──────── SOURCE INFORMATION ────────

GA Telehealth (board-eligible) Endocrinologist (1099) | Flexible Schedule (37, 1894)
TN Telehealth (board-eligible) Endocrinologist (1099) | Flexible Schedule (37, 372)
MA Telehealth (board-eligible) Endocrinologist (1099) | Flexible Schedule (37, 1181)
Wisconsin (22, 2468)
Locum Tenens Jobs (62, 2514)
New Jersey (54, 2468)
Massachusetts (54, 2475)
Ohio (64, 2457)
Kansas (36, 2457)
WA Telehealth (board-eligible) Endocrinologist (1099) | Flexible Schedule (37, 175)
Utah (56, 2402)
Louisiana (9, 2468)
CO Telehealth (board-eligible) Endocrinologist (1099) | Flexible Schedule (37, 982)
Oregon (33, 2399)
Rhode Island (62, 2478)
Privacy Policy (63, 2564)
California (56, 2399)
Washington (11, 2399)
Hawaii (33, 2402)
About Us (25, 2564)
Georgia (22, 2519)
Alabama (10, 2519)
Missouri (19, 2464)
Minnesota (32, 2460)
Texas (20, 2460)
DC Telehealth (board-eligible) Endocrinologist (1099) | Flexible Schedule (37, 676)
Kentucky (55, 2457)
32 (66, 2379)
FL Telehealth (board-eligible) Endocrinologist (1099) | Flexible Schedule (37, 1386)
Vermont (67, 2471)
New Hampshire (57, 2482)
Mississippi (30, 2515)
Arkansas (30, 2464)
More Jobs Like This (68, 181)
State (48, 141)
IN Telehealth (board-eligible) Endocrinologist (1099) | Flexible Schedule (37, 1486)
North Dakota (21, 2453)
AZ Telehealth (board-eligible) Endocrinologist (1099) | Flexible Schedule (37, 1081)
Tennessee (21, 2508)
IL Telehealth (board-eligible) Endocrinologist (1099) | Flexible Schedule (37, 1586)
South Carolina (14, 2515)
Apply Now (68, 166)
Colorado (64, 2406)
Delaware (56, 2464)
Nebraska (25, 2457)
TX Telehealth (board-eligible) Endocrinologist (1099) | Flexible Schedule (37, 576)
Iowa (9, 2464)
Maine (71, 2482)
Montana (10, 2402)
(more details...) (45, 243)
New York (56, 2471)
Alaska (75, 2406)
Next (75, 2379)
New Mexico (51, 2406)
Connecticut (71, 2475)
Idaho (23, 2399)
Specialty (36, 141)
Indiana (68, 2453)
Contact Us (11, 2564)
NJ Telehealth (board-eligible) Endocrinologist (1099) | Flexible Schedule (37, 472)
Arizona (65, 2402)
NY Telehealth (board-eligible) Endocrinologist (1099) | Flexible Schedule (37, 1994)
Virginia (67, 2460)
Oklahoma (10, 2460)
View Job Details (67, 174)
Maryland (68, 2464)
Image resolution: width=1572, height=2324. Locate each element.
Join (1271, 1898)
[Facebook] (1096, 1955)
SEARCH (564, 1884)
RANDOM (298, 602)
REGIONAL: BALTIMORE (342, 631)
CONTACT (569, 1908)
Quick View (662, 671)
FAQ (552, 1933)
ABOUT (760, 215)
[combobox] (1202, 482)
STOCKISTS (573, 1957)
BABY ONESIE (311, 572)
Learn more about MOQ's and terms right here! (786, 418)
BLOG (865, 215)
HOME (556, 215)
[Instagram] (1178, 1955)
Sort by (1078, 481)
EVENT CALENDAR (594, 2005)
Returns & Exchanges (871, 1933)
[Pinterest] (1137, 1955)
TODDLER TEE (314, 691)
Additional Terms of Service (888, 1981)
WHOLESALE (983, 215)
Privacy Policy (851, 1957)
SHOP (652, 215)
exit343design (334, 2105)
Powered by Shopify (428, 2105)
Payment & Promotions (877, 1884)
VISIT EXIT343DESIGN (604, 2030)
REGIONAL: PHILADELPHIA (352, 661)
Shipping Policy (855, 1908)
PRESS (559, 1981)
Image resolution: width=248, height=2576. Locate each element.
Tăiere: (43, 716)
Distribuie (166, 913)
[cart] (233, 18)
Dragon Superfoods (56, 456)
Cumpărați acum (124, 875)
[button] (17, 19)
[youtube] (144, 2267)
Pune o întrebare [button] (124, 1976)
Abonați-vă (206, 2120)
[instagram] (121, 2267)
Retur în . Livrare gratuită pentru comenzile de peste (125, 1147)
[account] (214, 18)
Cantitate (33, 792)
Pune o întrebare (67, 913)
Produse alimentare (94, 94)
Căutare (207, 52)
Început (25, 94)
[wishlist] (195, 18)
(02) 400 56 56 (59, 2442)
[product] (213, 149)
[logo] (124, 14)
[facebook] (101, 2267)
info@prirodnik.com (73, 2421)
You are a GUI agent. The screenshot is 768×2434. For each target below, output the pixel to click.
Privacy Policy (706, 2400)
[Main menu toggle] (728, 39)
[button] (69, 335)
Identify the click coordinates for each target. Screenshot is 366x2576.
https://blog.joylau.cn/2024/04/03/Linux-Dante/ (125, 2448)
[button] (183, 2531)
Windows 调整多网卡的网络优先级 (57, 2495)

────────

WHAT TO DO
Precisely the lines between those holding "Arkansas (30, 2464)" and "Nebraska (25, 2457)", inclusive, are to be reproduced from the listing above, with nothing added.

REPLY TO THE TASK
Arkansas (30, 2464)
More Jobs Like This (68, 181)
State (48, 141)
IN Telehealth (board-eligible) Endocrinologist (1099) | Flexible Schedule (37, 1486)
North Dakota (21, 2453)
AZ Telehealth (board-eligible) Endocrinologist (1099) | Flexible Schedule (37, 1081)
Tennessee (21, 2508)
IL Telehealth (board-eligible) Endocrinologist (1099) | Flexible Schedule (37, 1586)
South Carolina (14, 2515)
Apply Now (68, 166)
Colorado (64, 2406)
Delaware (56, 2464)
Nebraska (25, 2457)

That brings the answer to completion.